> [AIM OF THE EXERCISE]:
Copy out, word for word, the lines of the listing below, starting with the line that contains "این سخن پایان" and ending with the last line of the listing, including both.

> [INFORMATION SHOWN]:
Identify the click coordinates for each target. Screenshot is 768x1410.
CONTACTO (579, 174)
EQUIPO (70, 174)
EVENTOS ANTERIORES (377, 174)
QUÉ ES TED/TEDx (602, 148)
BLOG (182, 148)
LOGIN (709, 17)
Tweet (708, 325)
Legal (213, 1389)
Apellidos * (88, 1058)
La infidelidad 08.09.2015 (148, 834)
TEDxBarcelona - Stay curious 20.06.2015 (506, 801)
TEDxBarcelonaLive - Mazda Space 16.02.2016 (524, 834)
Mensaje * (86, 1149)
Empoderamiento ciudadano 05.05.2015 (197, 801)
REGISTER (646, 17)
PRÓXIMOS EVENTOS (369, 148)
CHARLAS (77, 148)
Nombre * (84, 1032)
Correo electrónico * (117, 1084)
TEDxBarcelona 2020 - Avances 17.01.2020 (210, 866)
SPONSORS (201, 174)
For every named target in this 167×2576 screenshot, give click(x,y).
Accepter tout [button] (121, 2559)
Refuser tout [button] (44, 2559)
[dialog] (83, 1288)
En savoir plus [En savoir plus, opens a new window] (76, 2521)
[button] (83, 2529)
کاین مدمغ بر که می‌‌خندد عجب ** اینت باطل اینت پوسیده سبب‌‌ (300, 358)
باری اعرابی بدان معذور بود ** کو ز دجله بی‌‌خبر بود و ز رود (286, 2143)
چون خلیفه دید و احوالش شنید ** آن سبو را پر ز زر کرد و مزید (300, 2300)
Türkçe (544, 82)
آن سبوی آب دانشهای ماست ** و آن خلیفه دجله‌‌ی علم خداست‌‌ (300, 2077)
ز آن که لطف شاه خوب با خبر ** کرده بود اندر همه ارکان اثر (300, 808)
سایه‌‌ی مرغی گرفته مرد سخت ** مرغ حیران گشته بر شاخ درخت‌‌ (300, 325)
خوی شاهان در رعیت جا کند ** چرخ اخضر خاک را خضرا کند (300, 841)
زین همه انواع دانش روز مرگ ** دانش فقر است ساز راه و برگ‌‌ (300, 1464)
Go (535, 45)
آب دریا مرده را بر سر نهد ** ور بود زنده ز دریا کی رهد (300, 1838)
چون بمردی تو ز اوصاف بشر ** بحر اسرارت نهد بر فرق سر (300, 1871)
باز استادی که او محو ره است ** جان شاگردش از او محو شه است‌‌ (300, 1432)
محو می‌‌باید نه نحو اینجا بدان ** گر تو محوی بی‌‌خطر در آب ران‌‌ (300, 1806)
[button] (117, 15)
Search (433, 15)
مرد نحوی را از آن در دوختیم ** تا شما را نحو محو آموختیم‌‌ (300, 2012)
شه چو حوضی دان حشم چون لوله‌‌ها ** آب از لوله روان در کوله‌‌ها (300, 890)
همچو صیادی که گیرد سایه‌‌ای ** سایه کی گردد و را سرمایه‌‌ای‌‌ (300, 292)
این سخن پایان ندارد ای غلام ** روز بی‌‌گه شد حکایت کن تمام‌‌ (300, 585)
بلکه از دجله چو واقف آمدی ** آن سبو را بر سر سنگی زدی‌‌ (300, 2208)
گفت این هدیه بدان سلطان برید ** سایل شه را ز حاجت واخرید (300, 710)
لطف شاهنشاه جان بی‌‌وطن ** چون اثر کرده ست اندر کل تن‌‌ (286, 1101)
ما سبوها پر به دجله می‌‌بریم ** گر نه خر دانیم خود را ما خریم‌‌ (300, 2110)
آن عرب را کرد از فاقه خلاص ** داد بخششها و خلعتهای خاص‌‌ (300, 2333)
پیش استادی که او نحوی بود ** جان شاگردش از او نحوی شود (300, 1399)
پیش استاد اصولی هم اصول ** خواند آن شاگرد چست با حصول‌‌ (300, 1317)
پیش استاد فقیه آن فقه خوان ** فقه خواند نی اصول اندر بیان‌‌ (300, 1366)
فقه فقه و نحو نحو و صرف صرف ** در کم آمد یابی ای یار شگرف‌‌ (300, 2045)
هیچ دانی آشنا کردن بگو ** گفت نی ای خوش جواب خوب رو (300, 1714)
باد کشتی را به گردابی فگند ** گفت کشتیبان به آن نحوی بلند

> [COMPLETE ANSWER]:
این سخن پایان ندارد ای غلام ** روز بی‌‌گه شد حکایت کن تمام‌‌ (300, 585)
بلکه از دجله چو واقف آمدی ** آن سبو را بر سر سنگی زدی‌‌ (300, 2208)
گفت این هدیه بدان سلطان برید ** سایل شه را ز حاجت واخرید (300, 710)
لطف شاهنشاه جان بی‌‌وطن ** چون اثر کرده ست اندر کل تن‌‌ (286, 1101)
ما سبوها پر به دجله می‌‌بریم ** گر نه خر دانیم خود را ما خریم‌‌ (300, 2110)
آن عرب را کرد از فاقه خلاص ** داد بخششها و خلعتهای خاص‌‌ (300, 2333)
پیش استادی که او نحوی بود ** جان شاگردش از او نحوی شود (300, 1399)
پیش استاد اصولی هم اصول ** خواند آن شاگرد چست با حصول‌‌ (300, 1317)
پیش استاد فقیه آن فقه خوان ** فقه خواند نی اصول اندر بیان‌‌ (300, 1366)
فقه فقه و نحو نحو و صرف صرف ** در کم آمد یابی ای یار شگرف‌‌ (300, 2045)
هیچ دانی آشنا کردن بگو ** گفت نی ای خوش جواب خوب رو (300, 1714)
باد کشتی را به گردابی فگند ** گفت کشتیبان به آن نحوی بلند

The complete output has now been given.